AUFGABE: Schreibe den Text vollständig und Wort für Wort ab.

TEXT:
§ §

Kreisanzeiger vom 11.12.2016 – Foto: Müller

BÜDINGEN – (mü). Sie sind Jugendliche, 16 und 17 Jahre alt, doch sie legen ihre Motivation und ihre Ziele so pointiert, authentisch und reflektiert dar, dass mancher erwachsene Politiker von ihnen lernen könnte: Johannes Ruppert (stellvertretender Schulsprecher), Niclas Niederwieser (Schulsprecher), Robine Müller, Hannah Kurt und Luca Impagnatiello, Schüler des Büdinger Wolfgang-Ernst-Gymnasiums, engagieren sich seit 2012 im Projekt „Augen auf – Rassismus schläft nicht“.

§ §

DATENSATZINHALT:
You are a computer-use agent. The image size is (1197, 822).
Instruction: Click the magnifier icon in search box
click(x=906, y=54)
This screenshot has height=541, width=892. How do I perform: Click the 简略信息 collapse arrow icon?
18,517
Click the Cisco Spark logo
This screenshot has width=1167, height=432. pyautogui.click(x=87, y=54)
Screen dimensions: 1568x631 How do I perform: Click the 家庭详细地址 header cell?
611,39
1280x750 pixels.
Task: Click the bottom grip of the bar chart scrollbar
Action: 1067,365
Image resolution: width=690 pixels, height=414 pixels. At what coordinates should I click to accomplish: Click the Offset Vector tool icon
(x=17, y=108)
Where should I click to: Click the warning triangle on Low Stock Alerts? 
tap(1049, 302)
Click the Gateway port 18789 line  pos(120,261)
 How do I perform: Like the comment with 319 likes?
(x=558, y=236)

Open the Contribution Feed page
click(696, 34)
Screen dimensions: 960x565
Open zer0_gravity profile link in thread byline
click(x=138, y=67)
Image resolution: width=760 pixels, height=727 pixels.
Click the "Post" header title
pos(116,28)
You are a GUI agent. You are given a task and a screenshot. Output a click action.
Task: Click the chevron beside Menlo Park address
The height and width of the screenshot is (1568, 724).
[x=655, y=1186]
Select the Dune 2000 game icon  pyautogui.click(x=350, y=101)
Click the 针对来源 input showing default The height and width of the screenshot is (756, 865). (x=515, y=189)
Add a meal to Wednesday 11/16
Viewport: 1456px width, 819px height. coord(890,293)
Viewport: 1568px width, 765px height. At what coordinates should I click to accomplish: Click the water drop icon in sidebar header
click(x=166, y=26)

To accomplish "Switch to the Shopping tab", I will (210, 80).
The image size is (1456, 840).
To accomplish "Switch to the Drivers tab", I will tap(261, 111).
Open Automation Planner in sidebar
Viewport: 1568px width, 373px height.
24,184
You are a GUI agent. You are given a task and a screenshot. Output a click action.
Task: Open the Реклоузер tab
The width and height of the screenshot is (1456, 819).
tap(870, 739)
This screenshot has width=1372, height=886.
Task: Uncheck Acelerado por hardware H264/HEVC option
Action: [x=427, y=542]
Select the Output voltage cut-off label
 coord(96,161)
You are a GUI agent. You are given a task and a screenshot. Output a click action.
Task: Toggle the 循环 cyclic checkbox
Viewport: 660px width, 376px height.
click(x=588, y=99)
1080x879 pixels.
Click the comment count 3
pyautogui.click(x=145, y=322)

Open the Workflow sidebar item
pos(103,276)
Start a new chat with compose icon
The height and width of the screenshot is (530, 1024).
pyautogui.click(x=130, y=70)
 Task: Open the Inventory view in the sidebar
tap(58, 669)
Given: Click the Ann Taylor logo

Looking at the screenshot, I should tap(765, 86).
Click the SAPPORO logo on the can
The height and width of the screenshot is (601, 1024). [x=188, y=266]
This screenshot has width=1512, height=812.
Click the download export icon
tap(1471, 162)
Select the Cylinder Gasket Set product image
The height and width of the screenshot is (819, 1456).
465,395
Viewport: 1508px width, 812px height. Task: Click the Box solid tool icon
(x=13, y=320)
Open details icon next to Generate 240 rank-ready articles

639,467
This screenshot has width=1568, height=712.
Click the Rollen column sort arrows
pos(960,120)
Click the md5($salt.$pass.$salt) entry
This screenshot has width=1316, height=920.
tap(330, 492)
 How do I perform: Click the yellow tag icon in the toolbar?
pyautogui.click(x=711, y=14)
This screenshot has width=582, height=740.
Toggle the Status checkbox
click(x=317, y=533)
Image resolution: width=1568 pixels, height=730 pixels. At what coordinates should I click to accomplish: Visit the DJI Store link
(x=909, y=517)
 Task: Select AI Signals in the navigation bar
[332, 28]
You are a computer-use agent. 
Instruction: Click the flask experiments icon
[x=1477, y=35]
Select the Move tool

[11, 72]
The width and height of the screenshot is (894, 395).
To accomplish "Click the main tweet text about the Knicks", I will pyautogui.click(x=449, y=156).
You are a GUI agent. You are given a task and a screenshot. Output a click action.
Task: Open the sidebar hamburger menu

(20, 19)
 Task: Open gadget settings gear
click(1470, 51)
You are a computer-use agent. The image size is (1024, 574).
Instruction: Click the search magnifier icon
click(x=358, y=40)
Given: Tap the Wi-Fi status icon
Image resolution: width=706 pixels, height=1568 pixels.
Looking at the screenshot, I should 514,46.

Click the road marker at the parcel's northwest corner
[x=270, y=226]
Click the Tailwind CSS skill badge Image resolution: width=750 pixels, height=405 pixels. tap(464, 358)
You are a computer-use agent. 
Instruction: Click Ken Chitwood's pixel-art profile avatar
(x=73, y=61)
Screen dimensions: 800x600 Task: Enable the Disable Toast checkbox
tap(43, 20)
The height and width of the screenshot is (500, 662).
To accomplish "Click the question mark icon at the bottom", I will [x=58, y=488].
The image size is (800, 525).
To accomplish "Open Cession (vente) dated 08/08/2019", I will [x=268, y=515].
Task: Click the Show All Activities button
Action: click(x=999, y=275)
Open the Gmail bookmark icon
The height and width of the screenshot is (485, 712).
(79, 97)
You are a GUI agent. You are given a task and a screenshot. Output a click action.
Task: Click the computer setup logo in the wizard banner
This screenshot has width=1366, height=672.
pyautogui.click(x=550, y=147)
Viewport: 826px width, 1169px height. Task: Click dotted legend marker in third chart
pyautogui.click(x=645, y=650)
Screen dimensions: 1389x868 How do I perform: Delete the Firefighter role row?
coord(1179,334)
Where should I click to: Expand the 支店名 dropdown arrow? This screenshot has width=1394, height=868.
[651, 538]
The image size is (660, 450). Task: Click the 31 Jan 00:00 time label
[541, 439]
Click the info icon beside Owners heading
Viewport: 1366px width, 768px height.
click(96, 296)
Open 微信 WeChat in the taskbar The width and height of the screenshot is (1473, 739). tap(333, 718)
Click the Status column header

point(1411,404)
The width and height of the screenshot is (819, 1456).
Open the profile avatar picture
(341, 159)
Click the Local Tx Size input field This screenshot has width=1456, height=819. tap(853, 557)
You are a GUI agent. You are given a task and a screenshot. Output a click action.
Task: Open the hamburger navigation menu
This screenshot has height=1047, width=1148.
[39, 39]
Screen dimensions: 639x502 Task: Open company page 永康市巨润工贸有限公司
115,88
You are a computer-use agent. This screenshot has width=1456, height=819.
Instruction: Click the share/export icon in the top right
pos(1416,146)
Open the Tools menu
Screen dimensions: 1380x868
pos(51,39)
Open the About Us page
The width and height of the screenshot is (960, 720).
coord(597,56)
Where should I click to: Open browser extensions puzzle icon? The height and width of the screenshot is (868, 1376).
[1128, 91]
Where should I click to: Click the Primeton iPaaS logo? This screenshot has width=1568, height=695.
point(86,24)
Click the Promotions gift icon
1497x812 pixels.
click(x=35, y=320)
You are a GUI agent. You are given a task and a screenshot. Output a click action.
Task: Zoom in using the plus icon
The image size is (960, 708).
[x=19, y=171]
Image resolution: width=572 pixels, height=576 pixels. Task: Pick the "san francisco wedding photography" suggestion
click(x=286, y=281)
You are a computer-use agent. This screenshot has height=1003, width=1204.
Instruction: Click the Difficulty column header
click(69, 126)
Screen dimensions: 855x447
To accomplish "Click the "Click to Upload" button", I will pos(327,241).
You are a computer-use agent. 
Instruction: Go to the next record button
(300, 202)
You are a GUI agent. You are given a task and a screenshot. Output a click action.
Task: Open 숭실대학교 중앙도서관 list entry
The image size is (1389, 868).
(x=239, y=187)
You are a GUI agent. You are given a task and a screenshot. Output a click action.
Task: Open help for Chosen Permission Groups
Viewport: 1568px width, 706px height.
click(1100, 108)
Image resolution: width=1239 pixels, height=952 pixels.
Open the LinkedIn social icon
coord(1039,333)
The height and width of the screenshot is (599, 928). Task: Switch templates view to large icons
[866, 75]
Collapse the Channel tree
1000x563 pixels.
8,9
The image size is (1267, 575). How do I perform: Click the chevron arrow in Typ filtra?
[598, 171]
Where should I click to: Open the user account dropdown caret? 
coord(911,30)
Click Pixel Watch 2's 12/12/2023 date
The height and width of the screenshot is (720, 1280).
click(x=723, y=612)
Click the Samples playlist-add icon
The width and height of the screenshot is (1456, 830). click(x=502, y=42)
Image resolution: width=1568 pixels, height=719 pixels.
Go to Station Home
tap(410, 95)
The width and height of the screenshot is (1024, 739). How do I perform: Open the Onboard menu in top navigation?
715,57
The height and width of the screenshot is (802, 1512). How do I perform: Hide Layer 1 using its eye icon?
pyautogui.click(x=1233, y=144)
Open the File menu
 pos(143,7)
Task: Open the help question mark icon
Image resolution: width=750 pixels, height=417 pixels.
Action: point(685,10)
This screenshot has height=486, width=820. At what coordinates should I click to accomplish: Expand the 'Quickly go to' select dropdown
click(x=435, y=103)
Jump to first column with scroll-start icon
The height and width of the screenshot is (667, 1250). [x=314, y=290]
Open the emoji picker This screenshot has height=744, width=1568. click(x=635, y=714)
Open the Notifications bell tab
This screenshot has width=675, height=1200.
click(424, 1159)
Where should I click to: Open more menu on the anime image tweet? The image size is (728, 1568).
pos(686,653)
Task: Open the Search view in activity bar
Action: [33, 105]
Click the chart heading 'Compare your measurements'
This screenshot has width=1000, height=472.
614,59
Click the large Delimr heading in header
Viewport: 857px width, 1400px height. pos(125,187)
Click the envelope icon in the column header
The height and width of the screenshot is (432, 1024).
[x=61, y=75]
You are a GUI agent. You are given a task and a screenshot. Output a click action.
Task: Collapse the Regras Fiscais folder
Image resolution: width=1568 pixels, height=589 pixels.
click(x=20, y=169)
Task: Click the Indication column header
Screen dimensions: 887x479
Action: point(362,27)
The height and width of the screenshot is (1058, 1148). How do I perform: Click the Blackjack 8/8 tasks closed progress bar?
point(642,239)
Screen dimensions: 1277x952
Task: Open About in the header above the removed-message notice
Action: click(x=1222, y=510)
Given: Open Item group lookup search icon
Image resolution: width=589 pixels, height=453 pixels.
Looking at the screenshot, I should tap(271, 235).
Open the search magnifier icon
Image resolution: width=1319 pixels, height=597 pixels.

§ §

ERWARTETE ANTWORT:
Kreisanzeiger vom 11.12.2016 – Foto: Müller

BÜDINGEN – (mü). Sie sind Jugendliche, 16 und 17 Jahre alt, doch sie legen ihre Motivation und ihre Ziele so pointiert, authentisch und reflektiert dar, dass mancher erwachsene Politiker von ihnen lernen könnte: Johannes Ruppert (stellvertretender Schulsprecher), Niclas Niederwieser (Schulsprecher), Robine Müller, Hannah Kurt und Luca Impagnatiello, Schüler des Büdinger Wolfgang-Ernst-Gymnasiums, engagieren sich seit 2012 im Projekt „Augen auf – Rassismus schläft nicht“.